Happy Birthday : |
Le président de Toulon Mourad Boudjellal et celui du Racing 92 Jacky Lorenzetti ont mis sur pied depuis plusieurs années un numéro de duettistes assez rodé, entre apostrophes acerbes et déclarations d'amour, au grand plaisir du cirque médiatique.
C'est presque aussi simple que de glisser une pièce dans un juke-box: avant chaque retrouvailles, comme dimanche en quarts de finale de Coupe d'Europe, Mourad Boudjellal et Jacky Lorenzetti s'envoient un bouquet de piques, mi-amusés, mi-sérieux.
"Je l'aime et je pense que c'est vraiment réciproque! Alors oui, on s'invective, mais c'est parce qu'on a deux forts caractères et parce qu'on est des coqs", décrypte le patron du RCT dans un entretien à La Provence cette semaine.
"Et je crois même que si j'en branchais un autre, il pourrait être jaloux", poursuit Boudjellal, un as du divertissement qui a réussi dans les bandes dessinées avant de régulièrement régaler journaux, radios et télés par sa faconde inimitable.
Le tour de force de Mourad Boudjellal est peut-être d'avoir embarqué dans sa filière outrancière Jacky Lorenzetti, fondateur du réseau immobilier Foncia et propriétaire de plusieurs vignobles, ce qui le classe 122e fortune française avec 525 M EUR en 2015 selon l'hebdomadaire Challenges.

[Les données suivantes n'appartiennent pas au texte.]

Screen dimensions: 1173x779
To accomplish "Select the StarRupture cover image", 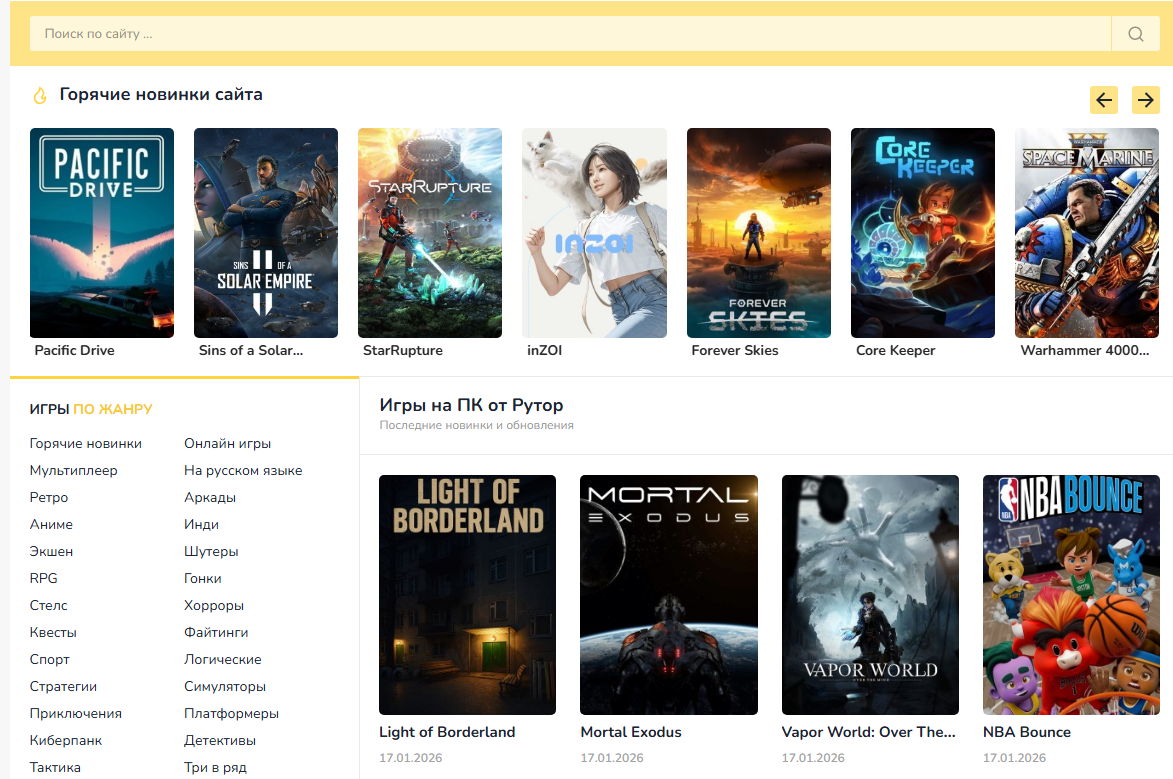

Celui qui possède des immeubles entiers dans les quartiers les plus chics de la capitale ne s'est-il pas retrouvé il y a deux ans à feindre, devant les caméras de télévision, un baiser sur la bouche de son meilleur ennemi ?
Il faut dire que les deux présidents se connaissent depuis 2006, date à laquelle ils ont chacun repris Racing et Toulon, alors en Pro D2. Et ils ont grandi ensemble dans un milieu ovale guère habitué à de telles personnalités.
Depuis, ils ne se quittent plus, entretenant judicieusement l'animation autour de leurs équipes, avec la complicité gourmande des médias.
Et le ton, à l'inverse du niveau, monte forcément avec l'enjeu des rencontres. La demi-finale de Top 14 remportée par Toulon (16-6) en mai 2014 avait été précédée d'un bel arrosage médiatique, Boudjellal attaquant "les trois jets privés" de Lorenzetti quand ce dernier opposait aux "strass" toulonnais le côté "laborieux et travailleur" de ses hommes.
- "Esprit mégalomaniaque" -
Chacun avait aussi défendu vent debout son modèle en raillant celui de l'adversaire.
A Boudjellal de tirer en premier: "Il peut nous dire qu'on fait du cinéma mais c'est le seul président qui emploie des figurants à l'année dans son stade". Et Lorenzetti de répliquer: "Il ne faut pas oublier qu'il a plus de six millions d'euros qui sont donnés par les pouvoirs publics, donc il peut tous vous remercier."
Et même quand ils ne jouent pas l'un contre l'autre, ils ne peuvent s'en empêcher... En mai dernier, avant que le Racing 92 n'affronte le Stade Français en barrages de Top 14, Lorenzetti avait gratuitement aiguillonné son homologue varois, taxé de "génie à l'insu de son plein gré" au sujet de sa politique de recrutement.
Cette saison, les deux ont lancé leur match de loin, à la faveur d'une répétition générale à Lille en Top 14 le 26 mars, remportée par Toulon (21-20).
Mourad Boudjellal avait cru lire ses initiales (MB) inscrites sur le ballon, filmé en gros plan au moment d'un essai du Racing transformé par Dan Carter . Le club francilien a voulu se moquer de lui, avait tempêté le Varois, jugeant l'initiative "minable" et détournant au passage dans des termes assez crus un soi-disant "proverbe africain".
Les lettres "MB" signifaient en l'occurrence "match ball" (ballon de match), avait rétorqué le Racing 92, brocardant dans un communiqué "l'esprit mégalomaniaque" de Boudjellal. De quoi aviver artificiellement la flamme, en espérant meilleur spectacle dimanche.